Given instruction:
Write out, character for character, the entries below from the line with "管理科学与工程系 (434, 261)" to the line with "应用经济系 (577, 261)", including both of those lines.
___ Supplied data
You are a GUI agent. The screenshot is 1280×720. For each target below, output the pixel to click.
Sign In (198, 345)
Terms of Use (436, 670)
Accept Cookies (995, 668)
______
___ Supplied data
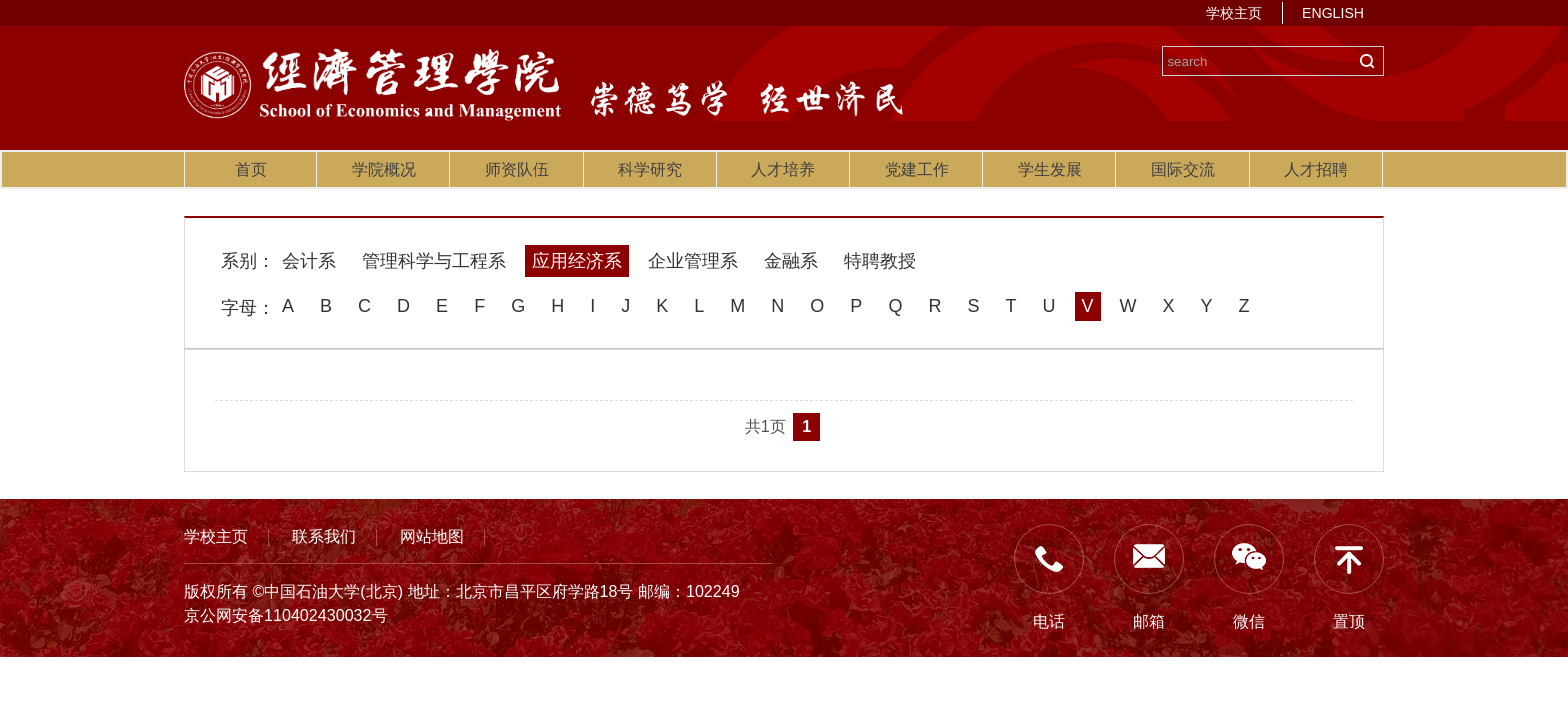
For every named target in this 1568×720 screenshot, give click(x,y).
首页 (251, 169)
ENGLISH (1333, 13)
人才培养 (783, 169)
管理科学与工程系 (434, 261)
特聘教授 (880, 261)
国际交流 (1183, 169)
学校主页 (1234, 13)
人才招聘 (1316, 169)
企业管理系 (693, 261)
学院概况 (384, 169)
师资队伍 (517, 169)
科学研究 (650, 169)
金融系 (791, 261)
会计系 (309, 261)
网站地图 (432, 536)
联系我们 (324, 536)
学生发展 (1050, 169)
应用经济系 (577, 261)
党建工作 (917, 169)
______
___ Supplied data
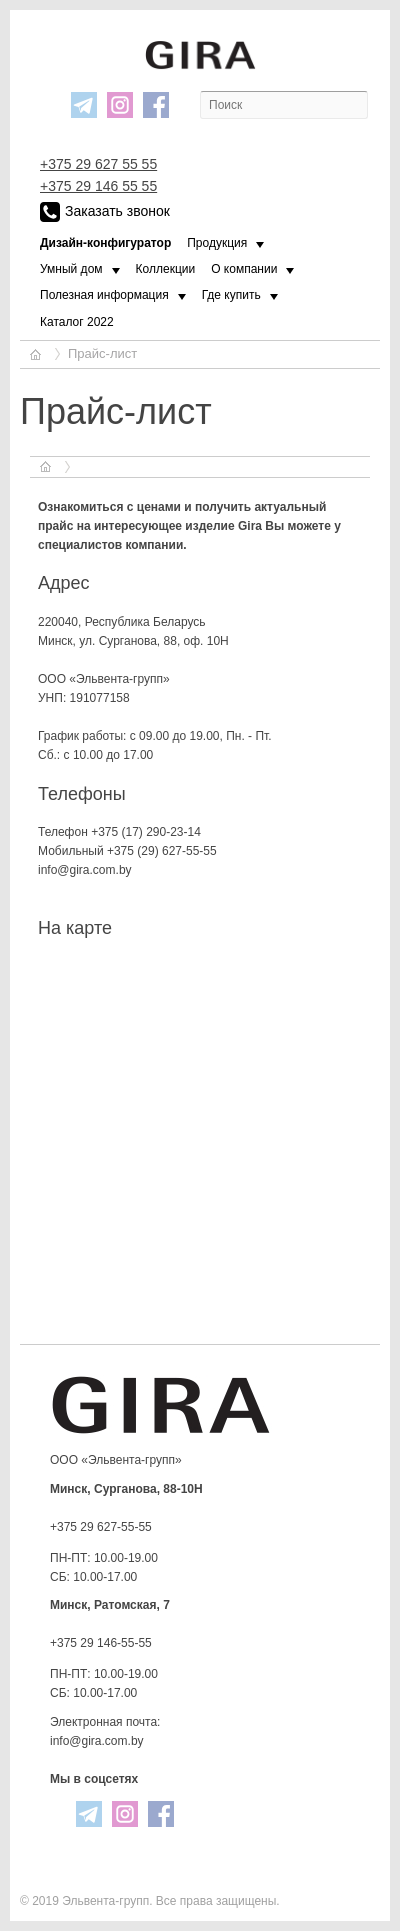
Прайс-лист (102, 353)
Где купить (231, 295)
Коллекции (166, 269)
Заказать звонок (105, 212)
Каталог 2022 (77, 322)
______
Problem solution:
管理科学与工程系 (434, 261)
特聘教授 (880, 261)
国际交流 (1183, 169)
学校主页 (1234, 13)
人才招聘 (1316, 169)
企业管理系 (693, 261)
学院概况 (384, 169)
师资队伍 (517, 169)
科学研究 (650, 169)
金融系 (791, 261)
会计系 (309, 261)
网站地图 (432, 536)
联系我们 (324, 536)
学生发展 (1050, 169)
应用经济系 (577, 261)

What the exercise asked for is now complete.